**DIRECTION**
Rewrite each of the records below with every "screenshot" changed to "image" and everything else left unchanged. Omit the pictures from your version.

**DATA PROVIDED**
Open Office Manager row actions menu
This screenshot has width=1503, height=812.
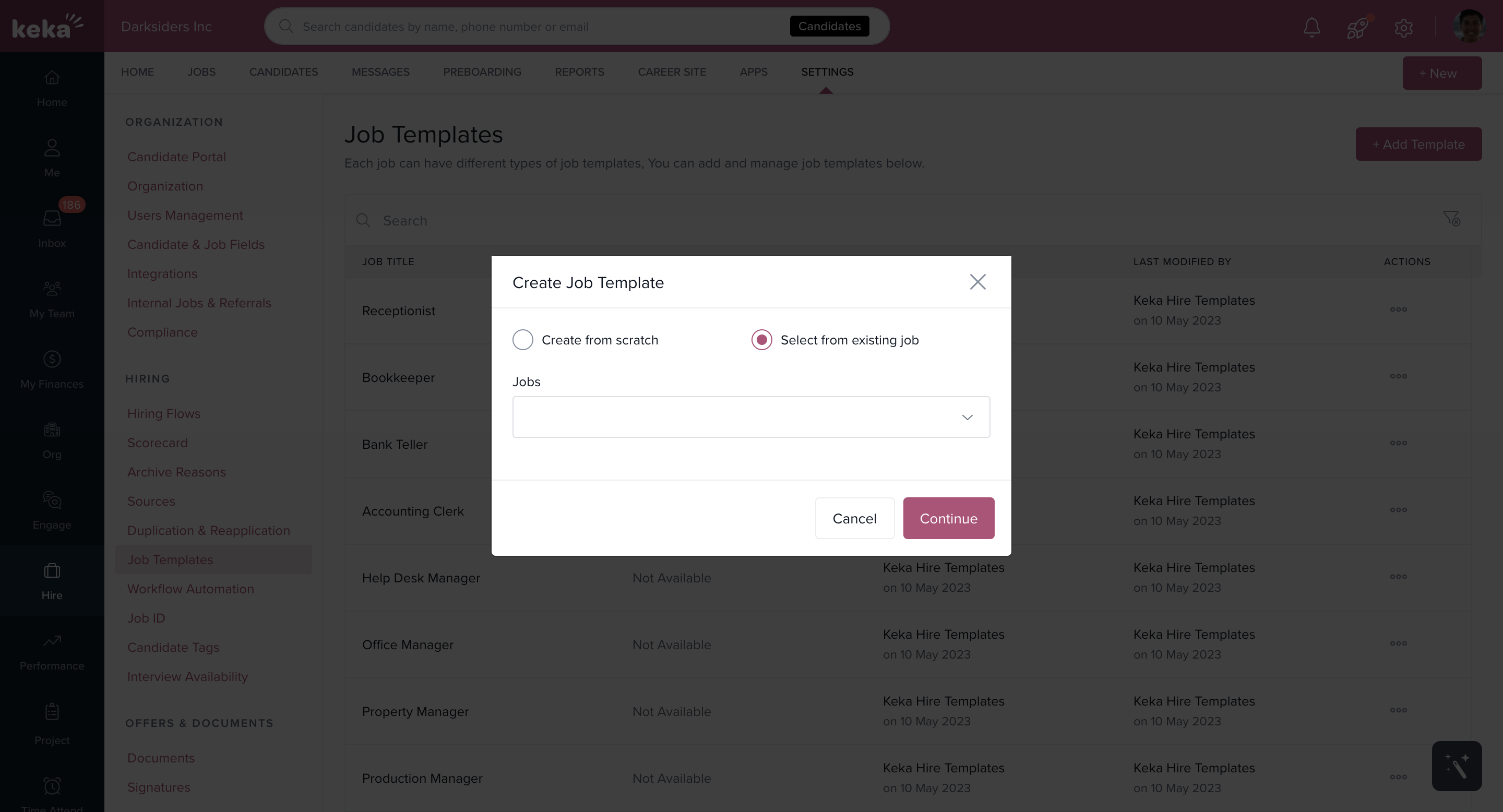tap(1398, 643)
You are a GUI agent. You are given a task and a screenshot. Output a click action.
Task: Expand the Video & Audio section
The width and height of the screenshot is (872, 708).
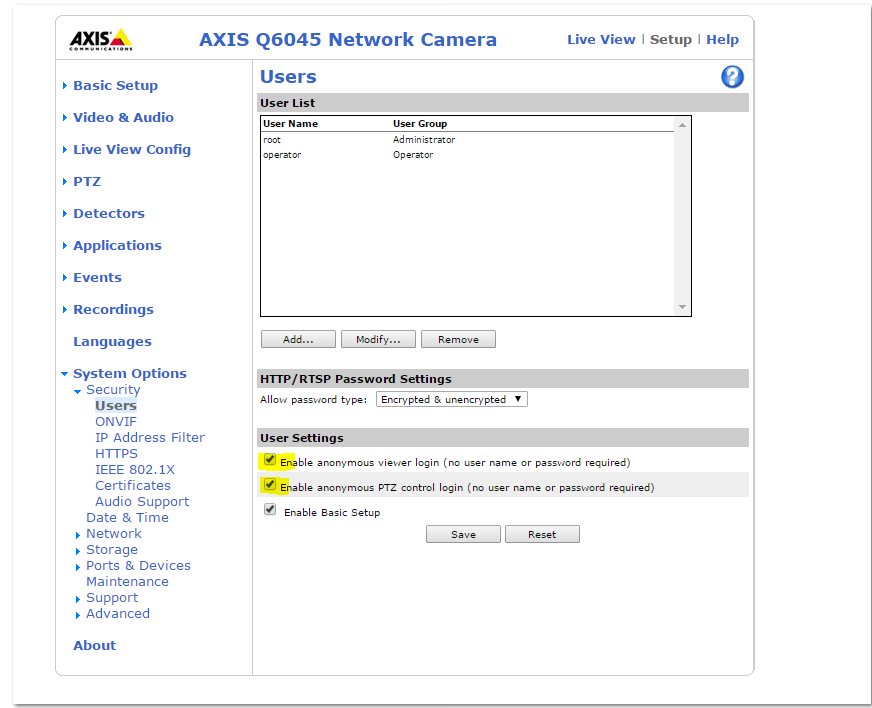pyautogui.click(x=123, y=117)

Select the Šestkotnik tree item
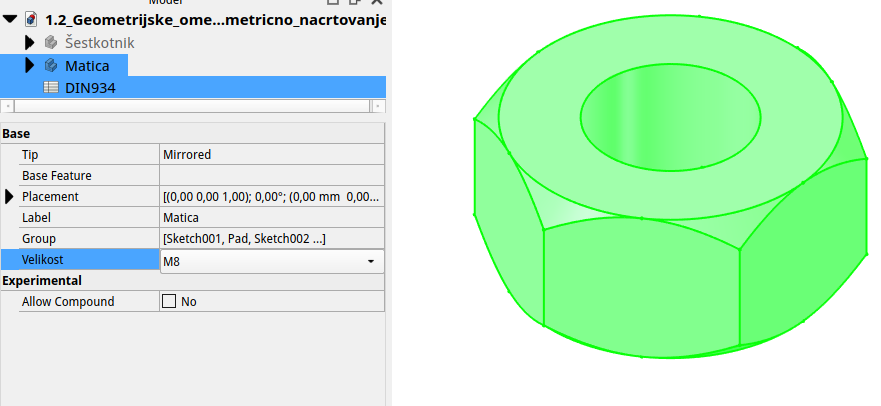(x=99, y=43)
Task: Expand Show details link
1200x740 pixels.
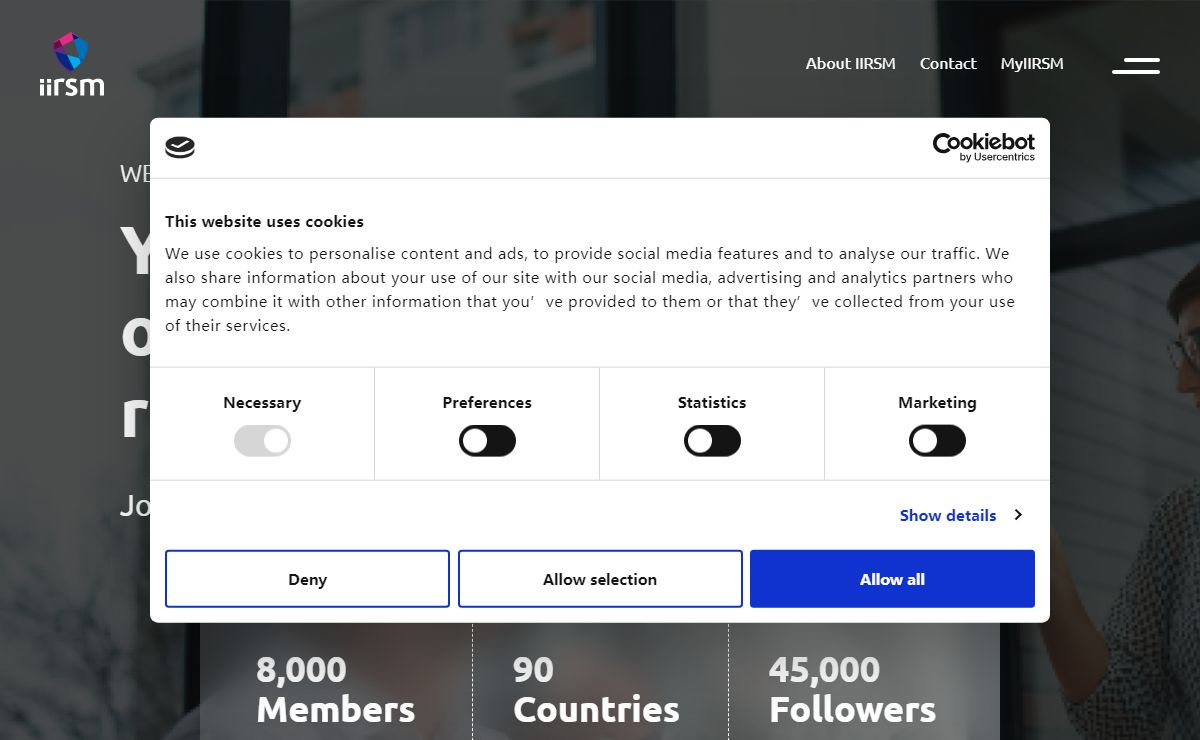Action: point(948,515)
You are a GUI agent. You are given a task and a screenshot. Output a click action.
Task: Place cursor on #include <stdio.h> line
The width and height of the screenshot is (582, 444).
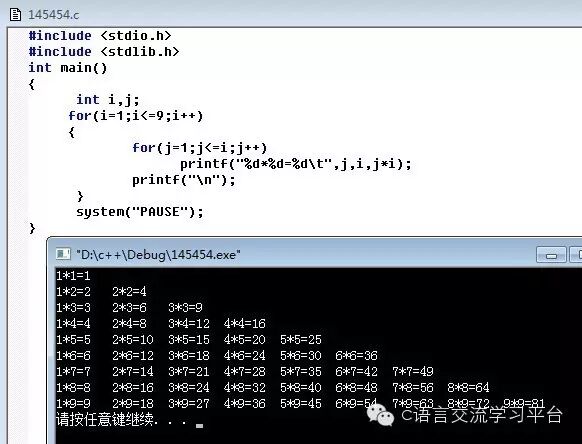tap(100, 36)
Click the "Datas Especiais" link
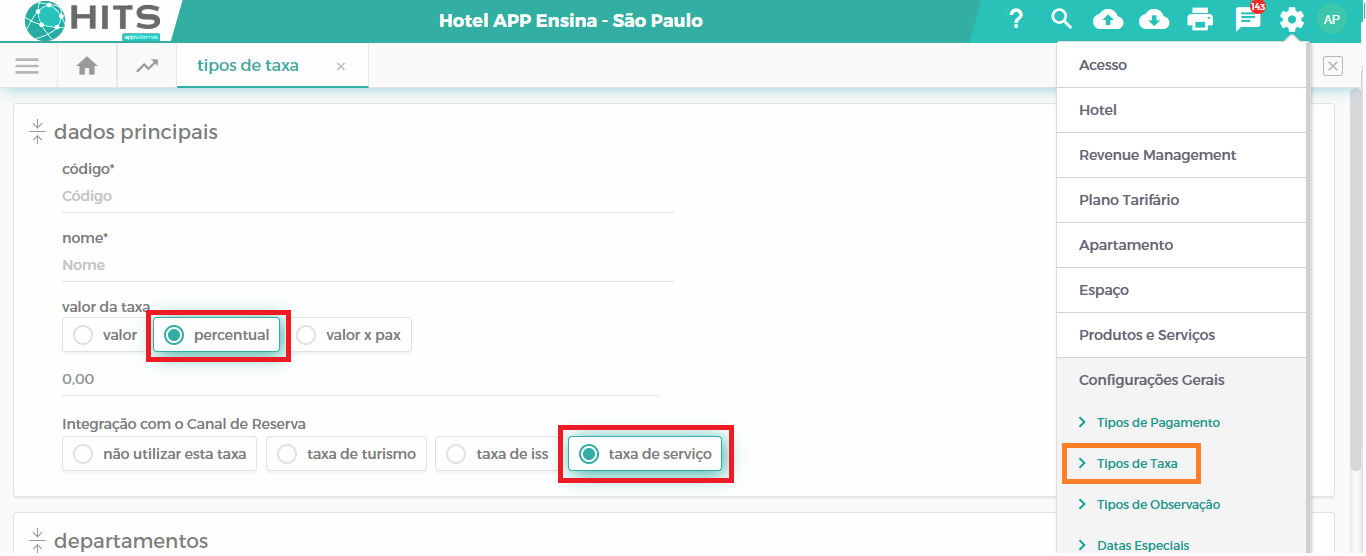 (1143, 546)
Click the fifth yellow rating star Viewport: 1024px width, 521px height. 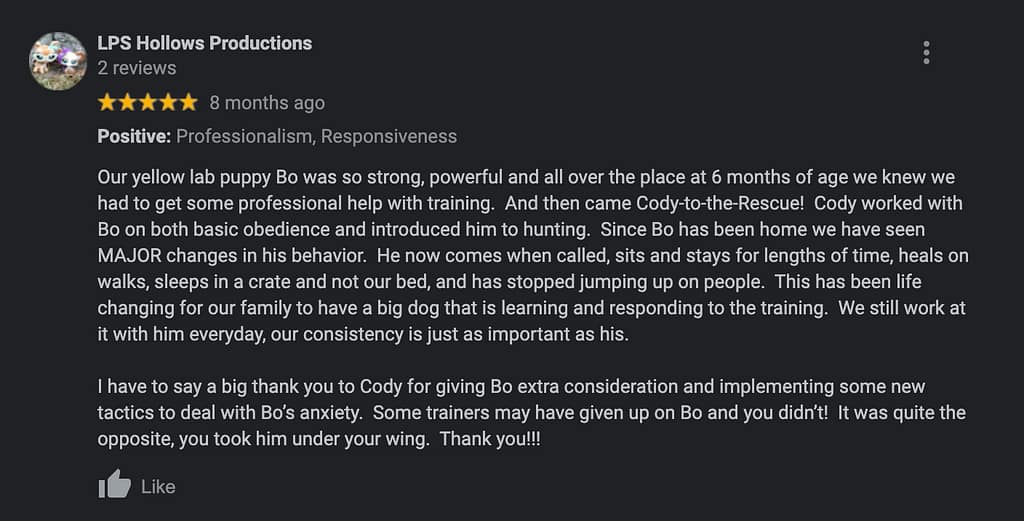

**ANSWER BELOW**
Open Office Manager row actions menu
This image has width=1503, height=812.
tap(1398, 643)
You are a GUI agent. You are given a task and a image. Output a click action.
Task: Expand the Video & Audio section
The width and height of the image is (872, 708).
pyautogui.click(x=123, y=117)

Select the Šestkotnik tree item
(x=99, y=43)
Task: Expand Show details link
1200x740 pixels.
Action: point(948,515)
You are a GUI agent. You are given a task and a image. Output a click action.
Task: Place cursor on #include <stdio.h> line
The width and height of the image is (582, 444).
tap(100, 36)
Click the "Datas Especiais" link
 (1143, 546)
Click the fifth yellow rating star Viewport: 1024px width, 521px height. 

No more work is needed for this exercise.